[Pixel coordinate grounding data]

────────────────────

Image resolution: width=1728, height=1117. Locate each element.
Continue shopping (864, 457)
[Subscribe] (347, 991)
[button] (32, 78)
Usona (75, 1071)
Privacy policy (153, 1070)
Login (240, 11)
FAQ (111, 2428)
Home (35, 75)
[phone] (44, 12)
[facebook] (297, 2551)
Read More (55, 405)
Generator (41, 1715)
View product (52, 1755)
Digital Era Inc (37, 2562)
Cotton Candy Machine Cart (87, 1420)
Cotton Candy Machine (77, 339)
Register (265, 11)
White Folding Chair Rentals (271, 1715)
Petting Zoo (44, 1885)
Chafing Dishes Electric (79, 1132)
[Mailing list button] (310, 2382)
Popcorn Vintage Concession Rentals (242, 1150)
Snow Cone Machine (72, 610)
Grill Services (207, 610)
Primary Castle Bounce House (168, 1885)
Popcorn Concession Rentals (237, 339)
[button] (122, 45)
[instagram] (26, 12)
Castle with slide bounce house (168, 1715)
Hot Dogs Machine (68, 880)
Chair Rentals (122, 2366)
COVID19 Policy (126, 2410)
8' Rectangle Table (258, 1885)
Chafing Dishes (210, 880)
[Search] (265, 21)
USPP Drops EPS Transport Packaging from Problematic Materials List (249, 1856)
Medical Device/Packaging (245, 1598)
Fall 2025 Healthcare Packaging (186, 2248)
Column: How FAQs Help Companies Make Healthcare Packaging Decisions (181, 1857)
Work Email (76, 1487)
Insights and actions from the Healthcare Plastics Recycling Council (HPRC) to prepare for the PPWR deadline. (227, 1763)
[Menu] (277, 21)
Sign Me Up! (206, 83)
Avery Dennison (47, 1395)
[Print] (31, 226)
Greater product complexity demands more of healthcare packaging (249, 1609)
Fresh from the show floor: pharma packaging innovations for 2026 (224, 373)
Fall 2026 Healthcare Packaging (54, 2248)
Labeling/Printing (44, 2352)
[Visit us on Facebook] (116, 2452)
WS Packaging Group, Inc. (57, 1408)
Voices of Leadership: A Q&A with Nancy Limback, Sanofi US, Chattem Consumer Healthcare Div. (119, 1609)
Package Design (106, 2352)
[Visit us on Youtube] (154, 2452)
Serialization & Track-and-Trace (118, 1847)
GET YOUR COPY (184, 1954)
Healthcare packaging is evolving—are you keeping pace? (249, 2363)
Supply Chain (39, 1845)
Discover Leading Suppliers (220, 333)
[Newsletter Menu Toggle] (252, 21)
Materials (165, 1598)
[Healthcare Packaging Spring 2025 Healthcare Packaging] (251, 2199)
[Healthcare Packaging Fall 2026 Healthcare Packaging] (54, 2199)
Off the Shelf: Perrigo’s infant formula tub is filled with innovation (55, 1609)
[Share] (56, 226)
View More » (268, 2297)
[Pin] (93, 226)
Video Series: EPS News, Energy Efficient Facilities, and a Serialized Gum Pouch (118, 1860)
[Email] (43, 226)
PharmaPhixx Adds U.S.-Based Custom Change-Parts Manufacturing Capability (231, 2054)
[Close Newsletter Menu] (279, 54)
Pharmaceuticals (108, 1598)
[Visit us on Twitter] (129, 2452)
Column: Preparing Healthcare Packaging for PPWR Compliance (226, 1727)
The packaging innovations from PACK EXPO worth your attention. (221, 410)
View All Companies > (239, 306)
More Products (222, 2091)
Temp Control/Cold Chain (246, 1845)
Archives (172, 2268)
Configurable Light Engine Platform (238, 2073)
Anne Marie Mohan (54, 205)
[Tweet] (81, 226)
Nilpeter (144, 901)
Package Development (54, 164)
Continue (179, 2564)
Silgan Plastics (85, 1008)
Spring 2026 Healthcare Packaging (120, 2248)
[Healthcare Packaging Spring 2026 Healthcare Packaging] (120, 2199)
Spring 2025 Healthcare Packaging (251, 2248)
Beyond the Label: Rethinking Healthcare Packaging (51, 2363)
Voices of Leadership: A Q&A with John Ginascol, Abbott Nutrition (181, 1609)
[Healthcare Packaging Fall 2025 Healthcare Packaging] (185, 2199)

────────────────────

[Assignment] A word-for-word restatement of all the records is required.

[Result below]
Image resolution: width=1728, height=1117. Locate each element.
Continue shopping (864, 457)
[Subscribe] (347, 991)
[button] (32, 78)
Usona (75, 1071)
Privacy policy (153, 1070)
Login (240, 11)
FAQ (111, 2428)
Home (35, 75)
[phone] (44, 12)
[facebook] (297, 2551)
Read More (55, 405)
Generator (41, 1715)
View product (52, 1755)
Digital Era Inc (37, 2562)
Cotton Candy Machine Cart (87, 1420)
Cotton Candy Machine (77, 339)
Register (265, 11)
White Folding Chair Rentals (271, 1715)
Petting Zoo (44, 1885)
Chafing Dishes Electric (79, 1132)
[Mailing list button] (310, 2382)
Popcorn Vintage Concession Rentals (242, 1150)
Snow Cone Machine (72, 610)
Grill Services (207, 610)
Primary Castle Bounce House (168, 1885)
Popcorn Concession Rentals (237, 339)
[button] (122, 45)
[instagram] (26, 12)
Castle with slide bounce house (168, 1715)
Hot Dogs Machine (68, 880)
Chair Rentals (122, 2366)
COVID19 Policy (126, 2410)
8' Rectangle Table (258, 1885)
Chafing Dishes (210, 880)
[Search] (265, 21)
USPP Drops EPS Transport Packaging from Problematic Materials List (249, 1856)
Medical Device/Packaging (245, 1598)
Fall 2025 Healthcare Packaging (186, 2248)
Column: How FAQs Help Companies Make Healthcare Packaging Decisions (181, 1857)
Work Email (76, 1487)
Insights and actions from the Healthcare Plastics Recycling Council (HPRC) to prepare for the PPWR deadline. (227, 1763)
[Menu] (277, 21)
Sign Me Up! (206, 83)
Avery Dennison (47, 1395)
[Print] (31, 226)
Greater product complexity demands more of healthcare packaging (249, 1609)
Fresh from the show floor: pharma packaging innovations for 2026 (224, 373)
Fall 2026 Healthcare Packaging (54, 2248)
Labeling/Printing (44, 2352)
[Visit us on Facebook] (116, 2452)
WS Packaging Group, Inc. (57, 1408)
Voices of Leadership: A Q&A with Nancy Limback, Sanofi US, Chattem Consumer Healthcare Div. (119, 1609)
Package Design (106, 2352)
[Visit us on Youtube] (154, 2452)
Serialization & Track-and-Trace (118, 1847)
GET YOUR COPY (184, 1954)
Healthcare packaging is evolving—are you keeping pace? (249, 2363)
Supply Chain (39, 1845)
Discover Leading Suppliers (220, 333)
[Newsletter Menu Toggle] (252, 21)
Materials (165, 1598)
[Healthcare Packaging Spring 2025 Healthcare Packaging] (251, 2199)
[Healthcare Packaging Fall 2026 Healthcare Packaging] (54, 2199)
Off the Shelf: Perrigo’s infant formula tub is filled with innovation (55, 1609)
[Share] (56, 226)
View More » (268, 2297)
[Pin] (93, 226)
Video Series: EPS News, Energy Efficient Facilities, and a Serialized Gum Pouch (118, 1860)
[Email] (43, 226)
PharmaPhixx Adds U.S.-Based Custom Change-Parts Manufacturing Capability (231, 2054)
[Close Newsletter Menu] (279, 54)
Pharmaceuticals (108, 1598)
[Visit us on Twitter] (129, 2452)
Column: Preparing Healthcare Packaging for PPWR Compliance (226, 1727)
The packaging innovations from PACK EXPO worth your attention. (221, 410)
View All Companies > (239, 306)
More Products (222, 2091)
Temp Control/Cold Chain (246, 1845)
Archives (172, 2268)
Configurable Light Engine Platform (238, 2073)
Anne Marie Mohan (54, 205)
[Tweet] (81, 226)
Nilpeter (144, 901)
Package Development (54, 164)
Continue (179, 2564)
Silgan Plastics (85, 1008)
Spring 2026 Healthcare Packaging (120, 2248)
[Healthcare Packaging Spring 2026 Healthcare Packaging] (120, 2199)
Spring 2025 Healthcare Packaging (251, 2248)
Beyond the Label: Rethinking Healthcare Packaging (51, 2363)
Voices of Leadership: A Q&A with John Ginascol, Abbott Nutrition (181, 1609)
[Healthcare Packaging Fall 2025 Healthcare Packaging] (185, 2199)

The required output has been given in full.